De plus, les mesures de guerre commerciale, qui visent principalement la Chine, y compris un tarif douanier de 25 % sur l'acier et l'aluminium expédiés aux États-Unis, ont provoqué un conflit commercial international enflammé, qui dresse les travailleurs de différents pays les uns contre les autres dans une course vers le bas. En même temps que l'administration Trump faisait l'éloge de la réouverture du haut fourneau à US Steel, les agriculteurs de la région connaissaient une crise alors que le gouvernement chinois prélevait des droits de rétorsion sur le soja importé depuis les États-Unis.

Contrairement aux mensonges des démocrates et des républicains, les politiques économiques nationalistes ne font rien pour le bien de la classe ouvrière. En fin de compte, elles mènent à une guerre commerciale et ultimement à une guerre militaire, ce qui divise les travailleurs les uns contre les autres alors que les entreprises se battent pour faire des profits. Il en résulte inévitablement des attaques de plus en plus graves contre l’emploi et les conditions de travail.

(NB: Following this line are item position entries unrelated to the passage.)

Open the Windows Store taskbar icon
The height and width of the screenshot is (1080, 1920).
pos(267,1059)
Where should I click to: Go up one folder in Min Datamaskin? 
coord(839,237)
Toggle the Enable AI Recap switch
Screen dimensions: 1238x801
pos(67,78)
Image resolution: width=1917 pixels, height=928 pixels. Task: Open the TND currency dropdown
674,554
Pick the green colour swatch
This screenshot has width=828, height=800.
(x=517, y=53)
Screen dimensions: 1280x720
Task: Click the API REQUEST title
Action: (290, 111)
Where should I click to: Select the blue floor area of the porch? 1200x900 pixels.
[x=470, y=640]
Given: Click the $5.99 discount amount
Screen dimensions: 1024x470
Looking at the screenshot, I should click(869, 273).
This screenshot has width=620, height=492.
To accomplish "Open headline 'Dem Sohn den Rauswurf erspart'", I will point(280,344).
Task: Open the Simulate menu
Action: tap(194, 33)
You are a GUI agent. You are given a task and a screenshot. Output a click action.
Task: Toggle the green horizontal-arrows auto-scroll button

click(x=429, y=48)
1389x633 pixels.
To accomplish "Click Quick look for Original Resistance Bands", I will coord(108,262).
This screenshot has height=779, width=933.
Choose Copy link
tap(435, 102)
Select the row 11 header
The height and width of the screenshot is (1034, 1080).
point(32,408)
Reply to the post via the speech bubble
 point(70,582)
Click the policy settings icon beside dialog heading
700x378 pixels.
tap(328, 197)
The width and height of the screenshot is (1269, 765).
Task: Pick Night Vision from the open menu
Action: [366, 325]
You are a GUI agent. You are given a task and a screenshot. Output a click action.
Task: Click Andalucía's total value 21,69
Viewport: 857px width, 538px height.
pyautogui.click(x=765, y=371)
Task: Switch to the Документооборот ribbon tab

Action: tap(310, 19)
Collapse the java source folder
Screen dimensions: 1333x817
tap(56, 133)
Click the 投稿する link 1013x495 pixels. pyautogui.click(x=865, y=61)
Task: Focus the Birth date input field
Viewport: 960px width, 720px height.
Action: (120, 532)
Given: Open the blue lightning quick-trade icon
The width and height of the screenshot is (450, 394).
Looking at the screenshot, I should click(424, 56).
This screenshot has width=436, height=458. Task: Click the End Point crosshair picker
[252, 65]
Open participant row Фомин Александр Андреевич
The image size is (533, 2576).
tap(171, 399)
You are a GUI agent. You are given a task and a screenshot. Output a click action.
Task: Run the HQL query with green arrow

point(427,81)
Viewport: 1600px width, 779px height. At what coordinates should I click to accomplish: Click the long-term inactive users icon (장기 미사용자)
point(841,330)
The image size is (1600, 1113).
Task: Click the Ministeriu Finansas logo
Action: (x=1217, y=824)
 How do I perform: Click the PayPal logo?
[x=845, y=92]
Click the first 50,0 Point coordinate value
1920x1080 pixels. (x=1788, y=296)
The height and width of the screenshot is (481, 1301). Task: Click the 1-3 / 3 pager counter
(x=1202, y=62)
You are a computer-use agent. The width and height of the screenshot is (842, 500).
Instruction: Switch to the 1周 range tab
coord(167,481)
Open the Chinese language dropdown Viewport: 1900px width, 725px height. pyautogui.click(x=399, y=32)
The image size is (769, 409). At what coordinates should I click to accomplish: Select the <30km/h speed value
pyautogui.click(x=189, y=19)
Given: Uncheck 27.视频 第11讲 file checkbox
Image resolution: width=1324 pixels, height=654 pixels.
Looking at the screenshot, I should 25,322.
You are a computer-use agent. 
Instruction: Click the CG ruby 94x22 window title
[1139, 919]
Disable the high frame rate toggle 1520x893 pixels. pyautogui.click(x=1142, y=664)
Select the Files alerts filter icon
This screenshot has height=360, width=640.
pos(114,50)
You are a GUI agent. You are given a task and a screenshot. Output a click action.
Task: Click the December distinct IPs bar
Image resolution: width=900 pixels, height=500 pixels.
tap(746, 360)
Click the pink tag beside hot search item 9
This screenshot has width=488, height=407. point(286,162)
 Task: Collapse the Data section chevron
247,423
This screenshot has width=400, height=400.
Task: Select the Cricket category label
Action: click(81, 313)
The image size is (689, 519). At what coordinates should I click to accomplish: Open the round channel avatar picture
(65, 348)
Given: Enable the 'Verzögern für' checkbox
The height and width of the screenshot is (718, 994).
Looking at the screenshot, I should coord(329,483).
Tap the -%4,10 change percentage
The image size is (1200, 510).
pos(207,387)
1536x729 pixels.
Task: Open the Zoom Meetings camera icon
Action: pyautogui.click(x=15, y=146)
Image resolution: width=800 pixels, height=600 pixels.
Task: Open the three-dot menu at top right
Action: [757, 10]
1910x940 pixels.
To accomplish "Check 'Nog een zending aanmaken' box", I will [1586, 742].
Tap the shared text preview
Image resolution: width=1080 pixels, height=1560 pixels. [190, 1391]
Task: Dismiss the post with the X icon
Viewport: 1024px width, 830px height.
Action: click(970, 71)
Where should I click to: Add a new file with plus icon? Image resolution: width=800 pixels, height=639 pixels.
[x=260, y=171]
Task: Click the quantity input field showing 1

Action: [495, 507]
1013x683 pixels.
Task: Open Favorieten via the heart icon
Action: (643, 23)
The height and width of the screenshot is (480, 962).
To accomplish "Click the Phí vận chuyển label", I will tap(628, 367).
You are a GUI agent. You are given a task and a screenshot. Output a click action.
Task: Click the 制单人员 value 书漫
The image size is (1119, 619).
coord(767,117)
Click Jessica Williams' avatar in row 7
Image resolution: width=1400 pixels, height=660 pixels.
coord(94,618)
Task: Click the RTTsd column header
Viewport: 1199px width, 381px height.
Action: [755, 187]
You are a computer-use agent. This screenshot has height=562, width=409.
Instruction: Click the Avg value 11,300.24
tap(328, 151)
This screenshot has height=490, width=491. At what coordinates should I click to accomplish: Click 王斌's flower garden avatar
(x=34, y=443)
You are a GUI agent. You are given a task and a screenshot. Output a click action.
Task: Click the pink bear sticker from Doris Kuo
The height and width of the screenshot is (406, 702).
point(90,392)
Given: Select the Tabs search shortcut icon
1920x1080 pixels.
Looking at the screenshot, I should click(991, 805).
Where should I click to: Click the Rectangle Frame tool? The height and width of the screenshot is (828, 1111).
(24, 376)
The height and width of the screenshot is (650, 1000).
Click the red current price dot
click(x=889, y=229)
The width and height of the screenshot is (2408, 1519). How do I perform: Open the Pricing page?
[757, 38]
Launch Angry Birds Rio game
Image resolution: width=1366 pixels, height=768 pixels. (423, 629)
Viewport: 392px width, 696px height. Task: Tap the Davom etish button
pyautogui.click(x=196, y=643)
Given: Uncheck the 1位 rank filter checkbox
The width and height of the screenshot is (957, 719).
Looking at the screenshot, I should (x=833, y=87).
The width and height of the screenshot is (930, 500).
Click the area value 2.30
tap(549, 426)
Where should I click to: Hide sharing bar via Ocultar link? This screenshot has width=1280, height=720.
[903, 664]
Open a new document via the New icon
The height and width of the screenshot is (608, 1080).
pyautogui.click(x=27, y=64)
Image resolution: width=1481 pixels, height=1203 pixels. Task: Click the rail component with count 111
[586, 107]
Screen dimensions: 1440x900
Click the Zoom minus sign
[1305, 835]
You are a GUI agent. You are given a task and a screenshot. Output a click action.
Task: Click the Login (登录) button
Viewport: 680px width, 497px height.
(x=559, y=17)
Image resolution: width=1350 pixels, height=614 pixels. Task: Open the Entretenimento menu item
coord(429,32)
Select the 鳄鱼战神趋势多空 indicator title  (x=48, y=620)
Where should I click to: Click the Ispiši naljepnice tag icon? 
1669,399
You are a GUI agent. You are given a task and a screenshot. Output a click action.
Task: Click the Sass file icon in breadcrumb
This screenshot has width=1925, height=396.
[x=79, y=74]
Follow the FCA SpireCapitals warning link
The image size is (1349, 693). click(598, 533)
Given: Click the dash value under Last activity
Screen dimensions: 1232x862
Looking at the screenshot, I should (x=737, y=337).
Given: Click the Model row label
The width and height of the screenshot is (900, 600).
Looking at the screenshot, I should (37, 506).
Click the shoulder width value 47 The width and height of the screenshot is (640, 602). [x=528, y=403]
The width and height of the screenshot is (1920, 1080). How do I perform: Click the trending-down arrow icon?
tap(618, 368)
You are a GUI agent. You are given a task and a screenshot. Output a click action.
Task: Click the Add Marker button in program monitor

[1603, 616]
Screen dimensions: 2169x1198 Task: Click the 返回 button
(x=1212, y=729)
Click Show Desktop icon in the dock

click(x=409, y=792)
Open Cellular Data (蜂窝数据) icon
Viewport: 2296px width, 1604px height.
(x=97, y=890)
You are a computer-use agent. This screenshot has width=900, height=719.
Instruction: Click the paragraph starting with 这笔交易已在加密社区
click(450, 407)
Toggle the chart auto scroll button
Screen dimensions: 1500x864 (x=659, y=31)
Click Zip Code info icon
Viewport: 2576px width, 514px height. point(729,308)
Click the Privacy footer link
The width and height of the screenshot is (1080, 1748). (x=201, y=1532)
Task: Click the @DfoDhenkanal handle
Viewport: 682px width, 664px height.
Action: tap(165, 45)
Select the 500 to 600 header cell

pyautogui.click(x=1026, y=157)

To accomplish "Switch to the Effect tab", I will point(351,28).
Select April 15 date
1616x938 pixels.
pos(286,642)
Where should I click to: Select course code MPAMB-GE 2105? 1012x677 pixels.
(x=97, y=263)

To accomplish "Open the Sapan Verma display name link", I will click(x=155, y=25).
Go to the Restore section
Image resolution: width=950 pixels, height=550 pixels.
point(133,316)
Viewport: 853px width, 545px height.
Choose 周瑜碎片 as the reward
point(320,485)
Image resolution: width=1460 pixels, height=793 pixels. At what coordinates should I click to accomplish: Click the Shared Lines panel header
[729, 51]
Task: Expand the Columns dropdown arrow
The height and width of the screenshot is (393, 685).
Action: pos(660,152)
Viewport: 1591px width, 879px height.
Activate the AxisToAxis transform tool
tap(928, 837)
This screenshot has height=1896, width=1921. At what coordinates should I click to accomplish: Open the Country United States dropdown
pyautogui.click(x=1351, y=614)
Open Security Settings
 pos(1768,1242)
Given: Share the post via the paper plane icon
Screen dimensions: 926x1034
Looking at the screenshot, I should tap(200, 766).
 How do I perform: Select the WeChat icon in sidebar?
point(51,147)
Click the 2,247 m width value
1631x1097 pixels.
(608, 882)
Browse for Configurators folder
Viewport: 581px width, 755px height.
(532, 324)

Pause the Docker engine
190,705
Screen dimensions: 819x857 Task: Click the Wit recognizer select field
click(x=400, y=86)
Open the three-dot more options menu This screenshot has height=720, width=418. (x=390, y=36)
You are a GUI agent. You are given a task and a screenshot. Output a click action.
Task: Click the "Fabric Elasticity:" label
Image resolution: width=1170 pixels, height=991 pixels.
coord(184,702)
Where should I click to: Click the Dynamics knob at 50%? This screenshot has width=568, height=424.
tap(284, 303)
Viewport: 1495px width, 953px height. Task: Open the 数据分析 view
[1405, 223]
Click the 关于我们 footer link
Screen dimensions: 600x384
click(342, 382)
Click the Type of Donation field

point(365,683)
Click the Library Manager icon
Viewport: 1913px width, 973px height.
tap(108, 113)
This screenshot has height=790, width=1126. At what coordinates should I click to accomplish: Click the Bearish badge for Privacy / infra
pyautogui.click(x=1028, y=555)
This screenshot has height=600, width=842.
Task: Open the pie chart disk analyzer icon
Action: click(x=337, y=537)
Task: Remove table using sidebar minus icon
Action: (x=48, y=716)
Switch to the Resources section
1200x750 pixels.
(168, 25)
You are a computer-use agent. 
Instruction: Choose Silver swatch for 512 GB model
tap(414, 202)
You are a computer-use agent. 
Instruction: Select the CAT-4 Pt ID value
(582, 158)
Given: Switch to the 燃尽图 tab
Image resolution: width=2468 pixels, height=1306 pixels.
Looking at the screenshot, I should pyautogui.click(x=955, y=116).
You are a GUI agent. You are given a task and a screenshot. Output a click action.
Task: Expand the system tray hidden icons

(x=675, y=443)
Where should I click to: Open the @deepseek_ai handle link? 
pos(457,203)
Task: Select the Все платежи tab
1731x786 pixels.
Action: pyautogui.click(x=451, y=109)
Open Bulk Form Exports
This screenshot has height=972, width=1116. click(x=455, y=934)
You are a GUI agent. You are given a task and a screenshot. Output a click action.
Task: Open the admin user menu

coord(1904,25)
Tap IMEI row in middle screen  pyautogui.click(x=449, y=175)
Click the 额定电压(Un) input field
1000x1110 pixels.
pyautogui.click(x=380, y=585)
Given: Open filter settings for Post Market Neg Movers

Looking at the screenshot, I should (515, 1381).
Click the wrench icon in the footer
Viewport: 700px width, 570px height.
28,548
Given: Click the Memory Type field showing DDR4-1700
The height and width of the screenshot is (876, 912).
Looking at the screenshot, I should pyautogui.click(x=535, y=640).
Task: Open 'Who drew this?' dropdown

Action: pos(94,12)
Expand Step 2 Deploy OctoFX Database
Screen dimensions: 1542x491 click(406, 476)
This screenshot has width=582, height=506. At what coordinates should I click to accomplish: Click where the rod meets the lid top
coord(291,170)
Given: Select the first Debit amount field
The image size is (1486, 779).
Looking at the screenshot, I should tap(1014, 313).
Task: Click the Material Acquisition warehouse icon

Le droit à un emploi, à un salaire décent, à de bons avantages sociaux et à un lieu de travail sûr où aucun travailleur ne court le risque de mourir parce qu’il doit nourrir sa famille – ne sera pas garanti par les représentants de la classe dirigeante patronale dans les deux partis politiques capitalistes ou leurs laquais dans les syndicats.

La seule façon pour les travailleurs d’assurer un milieu de travail sécuritaire est de former des comités d’action dans chaque usine chargés de défendre les intérêts des ouvriers – y compris leur sécurité au travail – et indépendants du Syndicat des métallurgistes. Les travailleurs des aciéries doivent établir des liens avec les travailleurs de General Motors, Chrysler et Ford, qui luttent contre les fermetures d’usines et les licenciements, et avec les travailleurs de United Parcel en solidarité avec les millions de travailleurs du monde entier qui entrent en lutte contre le système capitaliste.

Ces comités doivent avoir comme perspective directrice l’opposition au pouvoir des grandes sociétés et doivent promouvoir une perspective socialiste – dans laquelle les forces productives de la société seront utilisées pour répondre aux besoins sociaux de la classe ouvrière internationale, et non aux intérêts lucratifs d’une poignée de riches.